Ülke genelinde vaka sayıları ve can kayıpları korkutucu seviyelere yükselince İran Cumhurbaşkanı Hasan Ruhani’nin başkanlık ettiği Koronavirüsle Ulusal Mücadele Kurulu, salgını kontrol altına alabilmek amacıyla 21 Kasım’dan itibaren ülke genelinde kısıtlama kararı aldı.
Kısıtlamalar çerçevesinde fırın, market, kasap, manav, hastane, eczane ve zaruri olan işletmeler dışındaki iş yerleri 15 gün boyunca kapalı kaldı.
Şehirler arası seyahat ve şehir içinde akşam 21.00 ile sabah 04.00 saatleri arasında araçların trafiğe çıkması yasaklandı. Yasak ihlali yapan araçlara 1 milyon tümen para cezası verildi.
SERT TEDBİRLER SONUÇ VERDİ
Salgının başından itibaren hayata geçirilen en sert kısıtlamalar olarak nitelendirilen uygulamaların ardından 16 Kasım’da 486’ya çıkan ölü sayısıdün 177’ye, 27 Kasım’da 14 bin 51 olan vaka sayısı da 6 bin 312’ye geriledi.
Ülkede 21 Aralık’ta bayram havasında kutlanan yılın en uzun gecesi Şeb-i Yelda’da olası toplanmaları önlemek için sokağa çıkma yasağı saati
21.00’den 20.00’ye çekildi ve işyerlerinin 18.00’den itibaren kapatılması kararlaştırıldı.
İran’ın değişik şehirlerinde Şeb-i Yelda için online konserler düzenlendi. Tahran Büyükşehir Belediyesi, başkentin sembolik öneme sahip Milad Kulesi’nde 4 gün boyunca online konser tertip ediyor.
Ülke genelindeki karantinanın ardından yeniden hareketlenmeye başlayan çarşı pazar bugünlerde yine sakin görünüyor.

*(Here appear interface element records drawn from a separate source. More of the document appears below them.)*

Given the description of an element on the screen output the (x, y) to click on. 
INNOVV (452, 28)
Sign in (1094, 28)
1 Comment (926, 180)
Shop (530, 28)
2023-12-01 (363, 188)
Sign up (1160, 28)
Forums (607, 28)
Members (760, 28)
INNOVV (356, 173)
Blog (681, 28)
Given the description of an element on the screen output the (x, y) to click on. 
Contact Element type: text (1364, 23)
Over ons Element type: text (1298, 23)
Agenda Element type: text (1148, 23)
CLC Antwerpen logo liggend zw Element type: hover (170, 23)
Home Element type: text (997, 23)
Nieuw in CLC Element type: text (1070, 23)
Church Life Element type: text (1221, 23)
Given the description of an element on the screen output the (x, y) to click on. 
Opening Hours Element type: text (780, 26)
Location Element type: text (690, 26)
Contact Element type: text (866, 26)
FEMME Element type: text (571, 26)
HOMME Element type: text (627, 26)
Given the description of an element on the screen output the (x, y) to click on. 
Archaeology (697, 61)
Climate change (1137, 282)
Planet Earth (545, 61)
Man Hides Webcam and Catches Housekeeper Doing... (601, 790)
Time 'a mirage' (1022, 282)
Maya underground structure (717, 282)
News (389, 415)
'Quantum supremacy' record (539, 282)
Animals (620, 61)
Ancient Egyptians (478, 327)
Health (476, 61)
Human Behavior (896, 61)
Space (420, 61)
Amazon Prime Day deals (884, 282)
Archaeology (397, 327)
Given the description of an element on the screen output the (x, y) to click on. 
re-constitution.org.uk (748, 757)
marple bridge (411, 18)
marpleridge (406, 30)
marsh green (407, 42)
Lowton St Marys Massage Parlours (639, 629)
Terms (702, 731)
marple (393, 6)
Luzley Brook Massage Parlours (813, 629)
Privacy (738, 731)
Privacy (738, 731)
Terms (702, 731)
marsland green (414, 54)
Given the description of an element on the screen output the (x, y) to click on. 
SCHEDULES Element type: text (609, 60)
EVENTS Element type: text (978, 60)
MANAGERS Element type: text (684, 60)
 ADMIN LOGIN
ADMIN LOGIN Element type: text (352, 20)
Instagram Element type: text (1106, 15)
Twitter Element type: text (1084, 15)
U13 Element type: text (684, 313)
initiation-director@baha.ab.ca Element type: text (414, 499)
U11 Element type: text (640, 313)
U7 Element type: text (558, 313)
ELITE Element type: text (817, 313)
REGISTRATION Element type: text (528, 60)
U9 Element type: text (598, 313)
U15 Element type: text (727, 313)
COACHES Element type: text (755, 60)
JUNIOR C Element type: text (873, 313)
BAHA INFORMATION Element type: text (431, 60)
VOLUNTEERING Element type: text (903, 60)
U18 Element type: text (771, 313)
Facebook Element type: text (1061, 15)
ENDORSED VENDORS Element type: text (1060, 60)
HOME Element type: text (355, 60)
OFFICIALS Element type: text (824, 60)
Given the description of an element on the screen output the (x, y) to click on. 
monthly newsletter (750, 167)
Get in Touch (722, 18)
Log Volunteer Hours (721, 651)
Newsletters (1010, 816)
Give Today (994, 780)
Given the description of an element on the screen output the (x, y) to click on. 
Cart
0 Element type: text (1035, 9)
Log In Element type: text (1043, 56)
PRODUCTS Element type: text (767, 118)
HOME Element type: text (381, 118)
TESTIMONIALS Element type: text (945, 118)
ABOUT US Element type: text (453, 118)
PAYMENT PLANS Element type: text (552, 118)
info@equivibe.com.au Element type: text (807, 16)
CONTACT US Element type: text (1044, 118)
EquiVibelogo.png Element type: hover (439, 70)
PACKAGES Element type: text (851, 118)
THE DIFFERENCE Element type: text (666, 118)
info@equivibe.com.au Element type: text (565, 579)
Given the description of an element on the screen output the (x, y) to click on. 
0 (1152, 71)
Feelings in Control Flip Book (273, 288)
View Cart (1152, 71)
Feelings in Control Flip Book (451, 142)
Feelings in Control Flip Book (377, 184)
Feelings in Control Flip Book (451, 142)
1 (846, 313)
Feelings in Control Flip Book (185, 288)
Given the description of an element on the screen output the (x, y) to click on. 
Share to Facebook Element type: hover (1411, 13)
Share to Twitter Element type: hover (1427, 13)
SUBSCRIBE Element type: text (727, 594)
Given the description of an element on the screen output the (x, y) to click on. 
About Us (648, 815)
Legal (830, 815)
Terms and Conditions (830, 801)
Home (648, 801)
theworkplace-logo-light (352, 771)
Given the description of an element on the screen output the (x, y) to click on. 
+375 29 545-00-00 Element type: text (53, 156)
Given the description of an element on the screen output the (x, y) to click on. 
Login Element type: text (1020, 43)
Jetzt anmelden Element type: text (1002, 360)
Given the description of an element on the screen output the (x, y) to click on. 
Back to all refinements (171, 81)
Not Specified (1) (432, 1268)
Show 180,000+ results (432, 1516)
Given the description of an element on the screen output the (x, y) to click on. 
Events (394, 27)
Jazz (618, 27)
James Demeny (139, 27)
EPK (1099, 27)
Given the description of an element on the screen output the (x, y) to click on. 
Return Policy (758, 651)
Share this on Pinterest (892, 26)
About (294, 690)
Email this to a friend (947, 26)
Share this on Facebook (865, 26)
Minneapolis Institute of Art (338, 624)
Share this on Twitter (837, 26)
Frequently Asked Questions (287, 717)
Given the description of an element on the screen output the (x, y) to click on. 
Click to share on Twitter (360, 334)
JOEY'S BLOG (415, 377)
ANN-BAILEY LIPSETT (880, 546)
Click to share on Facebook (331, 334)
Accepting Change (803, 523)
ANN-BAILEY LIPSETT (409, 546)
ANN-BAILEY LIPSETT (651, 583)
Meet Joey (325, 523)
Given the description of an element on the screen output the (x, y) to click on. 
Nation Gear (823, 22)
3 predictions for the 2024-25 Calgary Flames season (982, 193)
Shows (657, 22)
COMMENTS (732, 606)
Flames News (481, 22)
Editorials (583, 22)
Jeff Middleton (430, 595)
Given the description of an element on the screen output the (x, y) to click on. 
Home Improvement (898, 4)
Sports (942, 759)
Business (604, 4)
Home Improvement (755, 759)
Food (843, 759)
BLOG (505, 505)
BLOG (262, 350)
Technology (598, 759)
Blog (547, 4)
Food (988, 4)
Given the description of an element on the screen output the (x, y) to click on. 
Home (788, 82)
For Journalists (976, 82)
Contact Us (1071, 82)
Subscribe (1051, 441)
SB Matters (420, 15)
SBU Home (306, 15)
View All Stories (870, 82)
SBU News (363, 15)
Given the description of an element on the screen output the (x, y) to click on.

Metro ve toplu taşımalardaki aşırı yoğunluğun biraz daha hafiflediği göze çarpıyor.
‘HÜKÜMET HERŞEYİ HALKTAN BEKLEMEMELİ’
Tahranlı vatandaşlar, hükümetin kısıtlama kararları, salgının etkisi ve ekonomik krizin günlük yaşam üzerindeki etkisini AA muhabirine değerlendirdi.
Üniversite öğrencisi Ali Rızayi, kısıtlamaların etkili olduğunu ve bunun devam etmesini ancak dar gelirli halkın da göz önünde bulundurulmasını isteyerek, “Hükümet her şeyi halktan beklememeli. Sürekli olarak halk sağlık kurallarına uymalı diyoruz fakat hükümet de bazı adımlar atmalıdır. Geçim sıkıntısı yaşayan insanlara maddi yardımda bulunmalıdır.” dedi.
Geçimini motorculuk yaparak sağlayan Hoşmend Azizi de tedbirleri desteklediklerini ve kısıtlamaların devam etmesi gerektiğini belirterek, şöyle konuştu:
“Kısıtlamalar devam ederken hükümet dar gelirli vatandaşları da düşünmelidir. Benim hiçbir gelirim yok. Çalışmazsam eve nasıl ekmek götürürüm? Çoluk çocuğumun geçimini nasıl sağlayabilirim? Bize hiçbir maddi yardımda bulunmadılar. 50 bin ya da 100 bin tümen vereceğiz diyorlar, sadaka mı veriyorlar? Bu hiçbir işimize yaramaz. Hükümet halka bir ay dışarı çıkmayın, tüm masraflarınızı bir vereceğiz demelidir. 50-100 tümenle geçim olur mu?”
Abbas Pervendi ise tedbirlerin zamanında alınmadığını ve salgınlar arttıktan sonra kısıtlamaya gidildiğini ifade ederek, dar gelirli halk kesimine yapılan devlet yardımlarıyla ilgili de şunları söyledi:
“Salgın sürecinde evinde kalanların hesabına bir miktar para yatırdı.
Bir aylık geçim için yatırılan para 4 günlük masrafa bile yetmez. Biz fakir bir ülke değiliz. Devletimiz halka yardımcı olabilir. Biz savaş mağduru bir ülke de değiliz. Her türlü doğal kaynağa sahibiz. Neden diğer ülkeler gibi güçlü adımlar atamıyoruz?”